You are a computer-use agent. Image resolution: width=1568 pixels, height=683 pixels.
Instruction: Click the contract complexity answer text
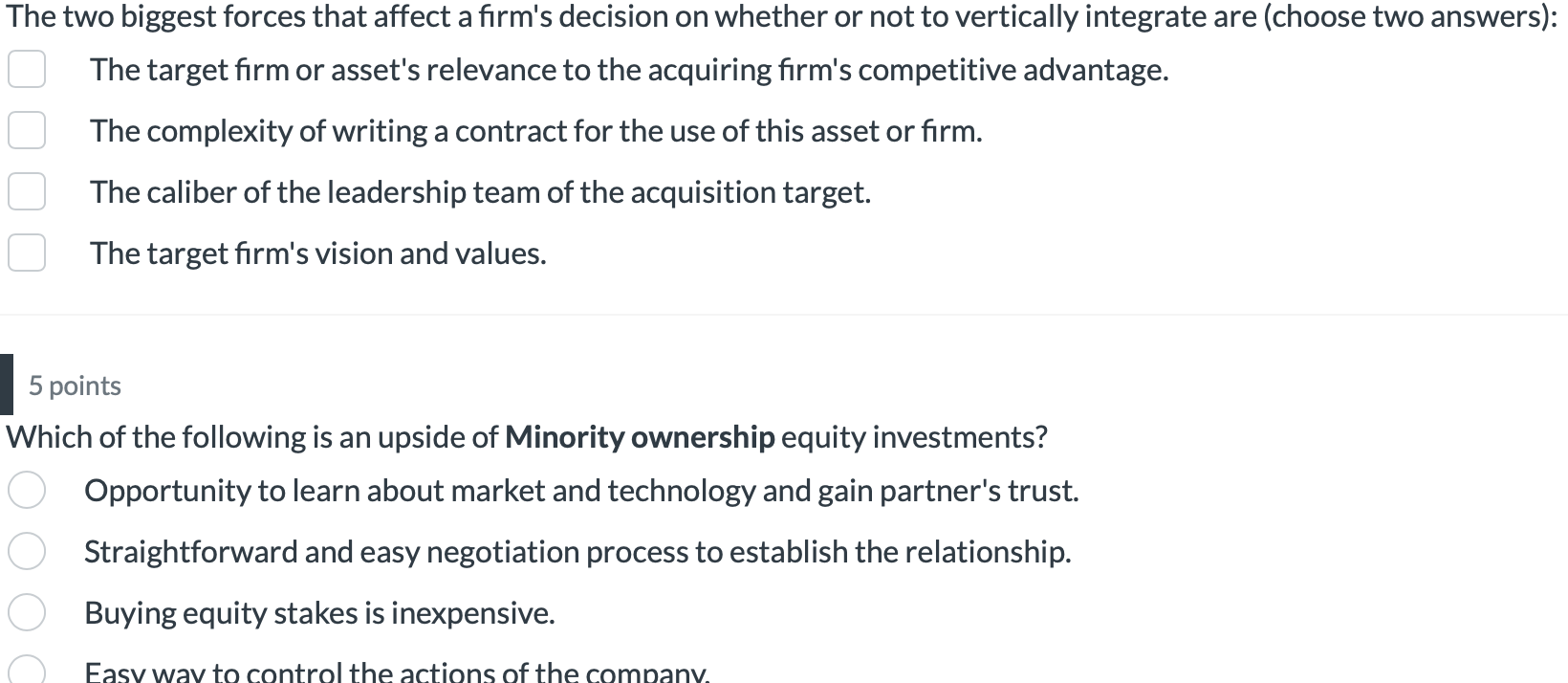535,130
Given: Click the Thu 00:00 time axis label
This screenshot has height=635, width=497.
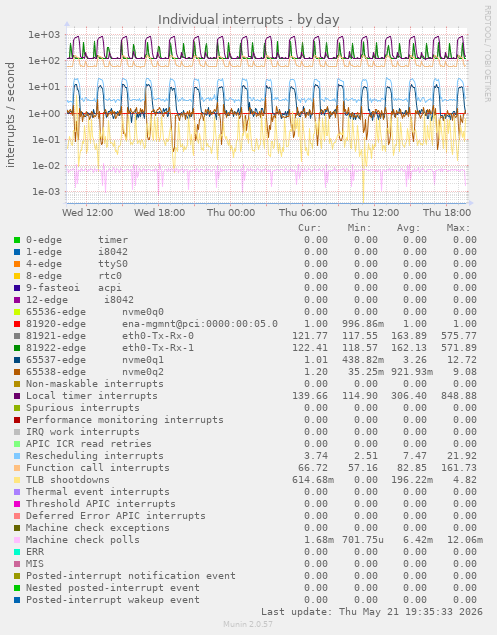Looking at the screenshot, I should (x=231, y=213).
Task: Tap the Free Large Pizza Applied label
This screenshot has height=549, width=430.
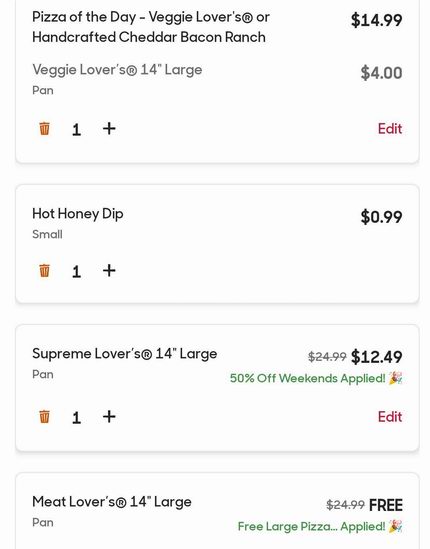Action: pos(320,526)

++++

◆ Work order ◆
Output every entry above exactly as written, but omit the pictures.

◆ Exercise output ◆
You are a computer-use agent. Image resolution: width=1568 pixels, height=683 pixels.
Instruction: Click the contract complexity answer text
535,130
Given: Click the Thu 00:00 time axis label
This screenshot has height=635, width=497.
Looking at the screenshot, I should (x=231, y=213).
Task: Tap the Free Large Pizza Applied label
This screenshot has height=549, width=430.
Action: pos(320,526)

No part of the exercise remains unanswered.